If only HP knew what HP knows, we would be three times more productive.Lew Platt, former CEO of Hewlett-Packard
One pattern that you see over and over again in operational surprises is that a person who was involved in the surprise was missing some critical bit of information. For example, there may be an implicit contract that becomes violated when someone makes a code change. Or there might be a certain batch job that runs every Tuesday at 4PM might trigger and puts some additional load on the database.
Almost always, this kind of information is present in the head of someone else within the organization. It just wasn’t in the head of the person who really needed it at that moment.
I think the problem of missing information is well understood enough that you see variants of it crop in different places. Here are some examples I’ve encountered:
- The resilience engineering folks often talk about common ground and the problems that arise when common ground breaks down.
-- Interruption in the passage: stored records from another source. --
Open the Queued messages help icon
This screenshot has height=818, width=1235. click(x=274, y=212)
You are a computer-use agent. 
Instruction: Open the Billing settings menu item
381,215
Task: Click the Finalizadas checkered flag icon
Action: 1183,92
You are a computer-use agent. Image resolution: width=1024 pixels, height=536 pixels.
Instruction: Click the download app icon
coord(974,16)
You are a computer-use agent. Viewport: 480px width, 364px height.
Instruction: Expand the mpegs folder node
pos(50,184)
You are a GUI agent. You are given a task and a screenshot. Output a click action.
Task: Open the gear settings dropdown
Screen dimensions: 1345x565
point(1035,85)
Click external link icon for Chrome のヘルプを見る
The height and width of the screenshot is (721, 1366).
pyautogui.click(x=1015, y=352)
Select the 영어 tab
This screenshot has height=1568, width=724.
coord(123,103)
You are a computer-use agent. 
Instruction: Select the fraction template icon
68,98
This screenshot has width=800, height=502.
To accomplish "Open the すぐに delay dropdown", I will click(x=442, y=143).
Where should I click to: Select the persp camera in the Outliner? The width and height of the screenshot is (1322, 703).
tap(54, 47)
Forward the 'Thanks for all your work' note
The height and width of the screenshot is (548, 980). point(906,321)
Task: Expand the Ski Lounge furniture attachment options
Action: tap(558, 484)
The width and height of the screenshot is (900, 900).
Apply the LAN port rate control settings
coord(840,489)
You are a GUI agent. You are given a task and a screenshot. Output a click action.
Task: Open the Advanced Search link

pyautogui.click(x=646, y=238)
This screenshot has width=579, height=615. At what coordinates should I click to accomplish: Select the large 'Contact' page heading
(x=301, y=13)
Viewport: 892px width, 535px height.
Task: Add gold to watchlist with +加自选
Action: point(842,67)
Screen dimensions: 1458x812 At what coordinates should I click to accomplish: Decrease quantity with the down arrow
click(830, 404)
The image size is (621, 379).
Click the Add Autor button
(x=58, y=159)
- Jorge Aranda wrote his (excellent!) PhD thesis on shared understanding in software organizations.
- At Netflix, sharing context is an important part of the culture.
It turns out that experts are very good at accumulating these critical bits of information and recalling them at the appropriate time. Experts are also very good at communicating efficiently with others who share a lot of that critical information in their heads.
However, what experts are not very good at is transmitting this information to others who don’t yet have it. Experts aren’t explicitly aware of the value of all of this information, and so they tend not to volunteer it without being asked. When a newcomer watches an expert in action, a common refrain is, “how did you know to do that?”
The fact that experts aren’t good at sharing the useful information that they know is one of the challenges that incident investigators face. One of the skills of an investigator is how to elicit these bits of knowledge through interviews.
I think that advancing shared understanding in an organization has the potential to be enormously valuable. One of the things that I hope to accomplish with sharing out writeups of operational surprises is to use them as a vehicle for doing so.
Even if there isn’t a single actionable outcome from a writeup, you never know when that critical bit of knowledge that has been implanted in the heads of the readers will come in handy.